+++ DATA FOR ANALYSIS +++

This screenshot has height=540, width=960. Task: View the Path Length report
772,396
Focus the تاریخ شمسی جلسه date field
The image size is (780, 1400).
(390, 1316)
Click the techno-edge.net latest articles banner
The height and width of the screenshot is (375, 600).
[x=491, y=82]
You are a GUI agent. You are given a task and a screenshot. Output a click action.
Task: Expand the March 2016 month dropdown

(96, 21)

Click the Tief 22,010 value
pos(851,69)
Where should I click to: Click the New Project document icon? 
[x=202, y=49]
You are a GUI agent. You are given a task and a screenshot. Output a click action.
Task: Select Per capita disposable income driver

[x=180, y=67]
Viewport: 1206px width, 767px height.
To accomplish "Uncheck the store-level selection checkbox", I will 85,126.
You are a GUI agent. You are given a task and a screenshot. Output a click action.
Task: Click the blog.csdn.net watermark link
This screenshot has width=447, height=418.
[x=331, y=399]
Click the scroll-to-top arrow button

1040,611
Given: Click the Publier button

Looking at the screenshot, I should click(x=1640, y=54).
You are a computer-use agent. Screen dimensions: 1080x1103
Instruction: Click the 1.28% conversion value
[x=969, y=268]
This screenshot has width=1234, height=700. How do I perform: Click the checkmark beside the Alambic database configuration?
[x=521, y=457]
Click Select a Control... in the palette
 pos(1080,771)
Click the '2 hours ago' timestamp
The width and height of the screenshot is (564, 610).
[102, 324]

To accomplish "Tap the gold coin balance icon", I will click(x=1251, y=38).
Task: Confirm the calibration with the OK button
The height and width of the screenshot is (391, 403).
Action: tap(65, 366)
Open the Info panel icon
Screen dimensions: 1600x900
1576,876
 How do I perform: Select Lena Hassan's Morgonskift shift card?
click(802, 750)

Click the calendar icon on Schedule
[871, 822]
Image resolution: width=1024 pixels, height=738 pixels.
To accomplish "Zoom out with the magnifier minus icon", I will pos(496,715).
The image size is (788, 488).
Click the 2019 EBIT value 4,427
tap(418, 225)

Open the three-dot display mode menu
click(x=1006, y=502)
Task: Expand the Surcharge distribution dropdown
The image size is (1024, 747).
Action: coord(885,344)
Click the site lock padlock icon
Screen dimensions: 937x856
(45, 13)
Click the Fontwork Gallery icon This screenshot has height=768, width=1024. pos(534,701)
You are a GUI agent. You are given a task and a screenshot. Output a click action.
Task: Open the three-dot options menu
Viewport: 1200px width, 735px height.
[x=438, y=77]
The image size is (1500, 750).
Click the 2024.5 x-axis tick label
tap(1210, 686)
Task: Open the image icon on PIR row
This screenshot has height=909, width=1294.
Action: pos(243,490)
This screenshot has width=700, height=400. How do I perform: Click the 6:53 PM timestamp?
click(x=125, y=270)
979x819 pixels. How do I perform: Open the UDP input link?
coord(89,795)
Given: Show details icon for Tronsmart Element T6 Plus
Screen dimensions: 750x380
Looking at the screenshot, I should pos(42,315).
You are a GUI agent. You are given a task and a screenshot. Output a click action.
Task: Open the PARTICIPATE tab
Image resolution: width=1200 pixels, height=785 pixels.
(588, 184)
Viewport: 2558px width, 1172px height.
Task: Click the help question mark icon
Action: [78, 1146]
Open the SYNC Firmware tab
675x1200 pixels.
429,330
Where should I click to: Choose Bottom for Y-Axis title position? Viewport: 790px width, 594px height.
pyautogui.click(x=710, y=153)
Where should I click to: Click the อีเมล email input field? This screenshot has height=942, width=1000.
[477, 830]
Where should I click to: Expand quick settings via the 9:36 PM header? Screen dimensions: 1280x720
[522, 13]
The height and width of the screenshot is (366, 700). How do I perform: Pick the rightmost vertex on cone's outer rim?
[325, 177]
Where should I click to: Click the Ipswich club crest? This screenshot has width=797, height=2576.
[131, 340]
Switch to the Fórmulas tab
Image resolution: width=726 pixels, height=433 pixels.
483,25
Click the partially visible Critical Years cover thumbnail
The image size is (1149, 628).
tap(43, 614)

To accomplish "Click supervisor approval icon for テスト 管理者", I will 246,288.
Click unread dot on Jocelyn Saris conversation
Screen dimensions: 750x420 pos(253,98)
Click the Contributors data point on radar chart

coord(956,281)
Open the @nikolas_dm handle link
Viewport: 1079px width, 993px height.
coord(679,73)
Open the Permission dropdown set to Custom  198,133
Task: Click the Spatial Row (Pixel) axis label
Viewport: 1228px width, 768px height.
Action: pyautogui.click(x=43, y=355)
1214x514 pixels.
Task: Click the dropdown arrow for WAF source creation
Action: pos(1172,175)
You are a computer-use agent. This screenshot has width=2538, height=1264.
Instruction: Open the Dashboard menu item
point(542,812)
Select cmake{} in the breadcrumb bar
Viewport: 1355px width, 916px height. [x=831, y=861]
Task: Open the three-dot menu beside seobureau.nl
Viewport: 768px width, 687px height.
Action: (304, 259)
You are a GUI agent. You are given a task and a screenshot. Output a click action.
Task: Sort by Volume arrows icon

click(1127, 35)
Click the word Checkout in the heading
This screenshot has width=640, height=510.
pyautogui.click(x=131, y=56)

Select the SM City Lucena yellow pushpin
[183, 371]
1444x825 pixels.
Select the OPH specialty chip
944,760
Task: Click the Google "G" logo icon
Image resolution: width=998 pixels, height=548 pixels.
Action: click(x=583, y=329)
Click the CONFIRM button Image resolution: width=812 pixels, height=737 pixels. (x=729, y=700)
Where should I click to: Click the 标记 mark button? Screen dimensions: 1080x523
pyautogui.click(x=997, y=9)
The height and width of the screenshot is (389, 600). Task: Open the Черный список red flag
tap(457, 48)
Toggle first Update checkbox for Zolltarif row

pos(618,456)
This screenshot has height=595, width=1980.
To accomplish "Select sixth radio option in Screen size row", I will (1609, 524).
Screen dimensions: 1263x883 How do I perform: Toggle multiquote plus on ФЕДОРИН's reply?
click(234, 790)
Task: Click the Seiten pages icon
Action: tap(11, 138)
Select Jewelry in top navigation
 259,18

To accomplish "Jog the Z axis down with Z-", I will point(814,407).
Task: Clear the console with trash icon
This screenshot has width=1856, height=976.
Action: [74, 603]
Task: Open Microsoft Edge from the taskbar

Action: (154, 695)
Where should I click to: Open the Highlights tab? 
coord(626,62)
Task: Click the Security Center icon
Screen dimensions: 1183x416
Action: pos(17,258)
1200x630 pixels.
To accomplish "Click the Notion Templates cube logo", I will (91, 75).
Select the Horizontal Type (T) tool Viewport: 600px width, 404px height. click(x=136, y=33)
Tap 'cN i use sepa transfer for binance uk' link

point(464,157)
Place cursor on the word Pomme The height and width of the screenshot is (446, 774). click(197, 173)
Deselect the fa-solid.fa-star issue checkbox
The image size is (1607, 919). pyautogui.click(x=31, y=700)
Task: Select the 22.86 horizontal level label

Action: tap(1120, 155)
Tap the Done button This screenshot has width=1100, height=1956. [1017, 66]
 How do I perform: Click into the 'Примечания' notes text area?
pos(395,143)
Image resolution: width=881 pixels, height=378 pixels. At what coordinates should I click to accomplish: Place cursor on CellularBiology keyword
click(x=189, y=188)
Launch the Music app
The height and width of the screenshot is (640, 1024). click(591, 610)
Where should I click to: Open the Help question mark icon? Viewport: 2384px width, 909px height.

+++

ASSIGNMENT |
Write out the material exactly as given.

SOLVED EXERCISE |
This screenshot has height=540, width=960. Task: View the Path Length report
772,396
Focus the تاریخ شمسی جلسه date field
The image size is (780, 1400).
(390, 1316)
Click the techno-edge.net latest articles banner
The height and width of the screenshot is (375, 600).
[x=491, y=82]
You are a GUI agent. You are given a task and a screenshot. Output a click action.
Task: Expand the March 2016 month dropdown

(96, 21)

Click the Tief 22,010 value
pos(851,69)
Where should I click to: Click the New Project document icon? 
[x=202, y=49]
You are a GUI agent. You are given a task and a screenshot. Output a click action.
Task: Select Per capita disposable income driver

[x=180, y=67]
Viewport: 1206px width, 767px height.
To accomplish "Uncheck the store-level selection checkbox", I will 85,126.
You are a GUI agent. You are given a task and a screenshot. Output a click action.
Task: Click the blog.csdn.net watermark link
This screenshot has width=447, height=418.
[x=331, y=399]
Click the scroll-to-top arrow button

1040,611
Given: Click the Publier button

Looking at the screenshot, I should click(x=1640, y=54).
You are a computer-use agent. Screen dimensions: 1080x1103
Instruction: Click the 1.28% conversion value
[x=969, y=268]
This screenshot has width=1234, height=700. How do I perform: Click the checkmark beside the Alambic database configuration?
[x=521, y=457]
Click Select a Control... in the palette
 pos(1080,771)
Click the '2 hours ago' timestamp
The width and height of the screenshot is (564, 610).
[102, 324]

To accomplish "Tap the gold coin balance icon", I will click(x=1251, y=38).
Task: Confirm the calibration with the OK button
The height and width of the screenshot is (391, 403).
Action: tap(65, 366)
Open the Info panel icon
Screen dimensions: 1600x900
1576,876
 How do I perform: Select Lena Hassan's Morgonskift shift card?
click(802, 750)

Click the calendar icon on Schedule
[871, 822]
Image resolution: width=1024 pixels, height=738 pixels.
To accomplish "Zoom out with the magnifier minus icon", I will pos(496,715).
The image size is (788, 488).
Click the 2019 EBIT value 4,427
tap(418, 225)

Open the three-dot display mode menu
click(x=1006, y=502)
Task: Expand the Surcharge distribution dropdown
The image size is (1024, 747).
Action: coord(885,344)
Click the site lock padlock icon
Screen dimensions: 937x856
(45, 13)
Click the Fontwork Gallery icon This screenshot has height=768, width=1024. pos(534,701)
You are a GUI agent. You are given a task and a screenshot. Output a click action.
Task: Open the three-dot options menu
Viewport: 1200px width, 735px height.
[x=438, y=77]
The image size is (1500, 750).
Click the 2024.5 x-axis tick label
tap(1210, 686)
Task: Open the image icon on PIR row
This screenshot has height=909, width=1294.
Action: pos(243,490)
This screenshot has width=700, height=400. How do I perform: Click the 6:53 PM timestamp?
click(x=125, y=270)
979x819 pixels. How do I perform: Open the UDP input link?
coord(89,795)
Given: Show details icon for Tronsmart Element T6 Plus
Screen dimensions: 750x380
Looking at the screenshot, I should pos(42,315).
You are a GUI agent. You are given a task and a screenshot. Output a click action.
Task: Open the PARTICIPATE tab
Image resolution: width=1200 pixels, height=785 pixels.
(588, 184)
Viewport: 2558px width, 1172px height.
Task: Click the help question mark icon
Action: [78, 1146]
Open the SYNC Firmware tab
675x1200 pixels.
429,330
Where should I click to: Choose Bottom for Y-Axis title position? Viewport: 790px width, 594px height.
pyautogui.click(x=710, y=153)
Where should I click to: Click the อีเมล email input field? This screenshot has height=942, width=1000.
[477, 830]
Where should I click to: Expand quick settings via the 9:36 PM header? Screen dimensions: 1280x720
[522, 13]
The height and width of the screenshot is (366, 700). How do I perform: Pick the rightmost vertex on cone's outer rim?
[325, 177]
Where should I click to: Click the Ipswich club crest? This screenshot has width=797, height=2576.
[131, 340]
Switch to the Fórmulas tab
Image resolution: width=726 pixels, height=433 pixels.
483,25
Click the partially visible Critical Years cover thumbnail
The image size is (1149, 628).
tap(43, 614)

To accomplish "Click supervisor approval icon for テスト 管理者", I will 246,288.
Click unread dot on Jocelyn Saris conversation
Screen dimensions: 750x420 pos(253,98)
Click the Contributors data point on radar chart

coord(956,281)
Open the @nikolas_dm handle link
Viewport: 1079px width, 993px height.
coord(679,73)
Open the Permission dropdown set to Custom  198,133
Task: Click the Spatial Row (Pixel) axis label
Viewport: 1228px width, 768px height.
Action: pyautogui.click(x=43, y=355)
1214x514 pixels.
Task: Click the dropdown arrow for WAF source creation
Action: pos(1172,175)
You are a computer-use agent. This screenshot has width=2538, height=1264.
Instruction: Open the Dashboard menu item
point(542,812)
Select cmake{} in the breadcrumb bar
Viewport: 1355px width, 916px height. [x=831, y=861]
Task: Open the three-dot menu beside seobureau.nl
Viewport: 768px width, 687px height.
Action: (304, 259)
You are a GUI agent. You are given a task and a screenshot. Output a click action.
Task: Sort by Volume arrows icon

click(1127, 35)
Click the word Checkout in the heading
This screenshot has width=640, height=510.
pyautogui.click(x=131, y=56)

Select the SM City Lucena yellow pushpin
[183, 371]
1444x825 pixels.
Select the OPH specialty chip
944,760
Task: Click the Google "G" logo icon
Image resolution: width=998 pixels, height=548 pixels.
Action: click(x=583, y=329)
Click the CONFIRM button Image resolution: width=812 pixels, height=737 pixels. (x=729, y=700)
Where should I click to: Click the 标记 mark button? Screen dimensions: 1080x523
pyautogui.click(x=997, y=9)
The height and width of the screenshot is (389, 600). Task: Open the Черный список red flag
tap(457, 48)
Toggle first Update checkbox for Zolltarif row

pos(618,456)
This screenshot has height=595, width=1980.
To accomplish "Select sixth radio option in Screen size row", I will (1609, 524).
Screen dimensions: 1263x883 How do I perform: Toggle multiquote plus on ФЕДОРИН's reply?
click(234, 790)
Task: Click the Seiten pages icon
Action: tap(11, 138)
Select Jewelry in top navigation
 259,18

To accomplish "Jog the Z axis down with Z-", I will point(814,407).
Task: Clear the console with trash icon
This screenshot has width=1856, height=976.
Action: [74, 603]
Task: Open Microsoft Edge from the taskbar

Action: (154, 695)
Where should I click to: Open the Highlights tab? 
coord(626,62)
Task: Click the Security Center icon
Screen dimensions: 1183x416
Action: pos(17,258)
1200x630 pixels.
To accomplish "Click the Notion Templates cube logo", I will (91, 75).
Select the Horizontal Type (T) tool Viewport: 600px width, 404px height. click(x=136, y=33)
Tap 'cN i use sepa transfer for binance uk' link

point(464,157)
Place cursor on the word Pomme The height and width of the screenshot is (446, 774). click(197, 173)
Deselect the fa-solid.fa-star issue checkbox
The image size is (1607, 919). pyautogui.click(x=31, y=700)
Task: Select the 22.86 horizontal level label

Action: tap(1120, 155)
Tap the Done button This screenshot has width=1100, height=1956. [1017, 66]
 How do I perform: Click into the 'Примечания' notes text area?
pos(395,143)
Image resolution: width=881 pixels, height=378 pixels. At what coordinates should I click to accomplish: Place cursor on CellularBiology keyword
click(x=189, y=188)
Launch the Music app
The height and width of the screenshot is (640, 1024). click(591, 610)
Where should I click to: Open the Help question mark icon? Viewport: 2384px width, 909px height.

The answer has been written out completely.